LeetCode 003 Longest Substring Without Repeating Characters

LeetCode 003 Longest Substring Without Repeating Characters

Given a string s, find the length of the longest substring without repeating characters.

Example 1:

**Input:** s = "abcabcbb"
**Output:** 3
**Explanation:** The answer is "abc", with the length of 3.

Example 2:

**Input:** s = "bbbbb"
**Output:** 1
**Explanation:** The answer is "b", with the length of 1.

Example 3:

**Input:** s = "pwwkew"
**Output:** 3
**Explanation:** The answer is "wke", with the length of 3.
Notice that the answer must be a substring, "pwke" is a subsequence and not a substring.

Example 4:

**Input:** s = ""
**Output:** 0

Constraints:

• 0 <= s.length <= 5 * 10<sup>4</sup>
• s consists of English letters, digits, symbols and spaces.

题目大意：

求最长不重复子串。

解题思路：

HashMap和滑动窗口法，利用HashMap来记录这个窗口中所有字符的下标，该窗口中所有字符都不重复。
start_idx表示窗口的左界，而i是右界。
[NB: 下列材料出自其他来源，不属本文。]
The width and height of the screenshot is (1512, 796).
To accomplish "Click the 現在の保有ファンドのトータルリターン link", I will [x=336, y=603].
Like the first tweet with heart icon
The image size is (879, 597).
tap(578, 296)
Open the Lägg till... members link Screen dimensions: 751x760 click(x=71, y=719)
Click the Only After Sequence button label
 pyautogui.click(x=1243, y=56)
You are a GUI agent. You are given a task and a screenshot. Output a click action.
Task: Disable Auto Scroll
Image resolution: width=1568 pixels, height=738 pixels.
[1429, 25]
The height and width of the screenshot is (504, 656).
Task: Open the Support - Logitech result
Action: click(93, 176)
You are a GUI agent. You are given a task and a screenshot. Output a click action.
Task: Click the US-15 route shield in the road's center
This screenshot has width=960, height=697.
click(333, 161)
左界=上次一次出现该字符的下标和目前左界的较大值，
因为Map中的某些字符可能已经不在窗口中，我没有把它从窗口中去掉，而是用start_idx来限制。

要计算长度就要先计算start_idx，步骤：

1. 计算start_idx
2. 计算长度

注意事项：

1. start_idx和前值比较，且只有当字符在map中才更新start_idx

Python代码：

def lengthOfLongestSubstring(self, s: str) -> int:
	start_idx, max_len = 0, 0
	char_map = {}
	for i in range(len(s)):
		if s[i] in char_map:
			start_idx = max(start_idx, char_map[s[i]] + 1)
		max_len = max(max_len, i - start_idx + 1)
		char_map[s[i]] = i
	return max_len

算法分析：

时间复杂度为O(n)，空间复杂度O(n)。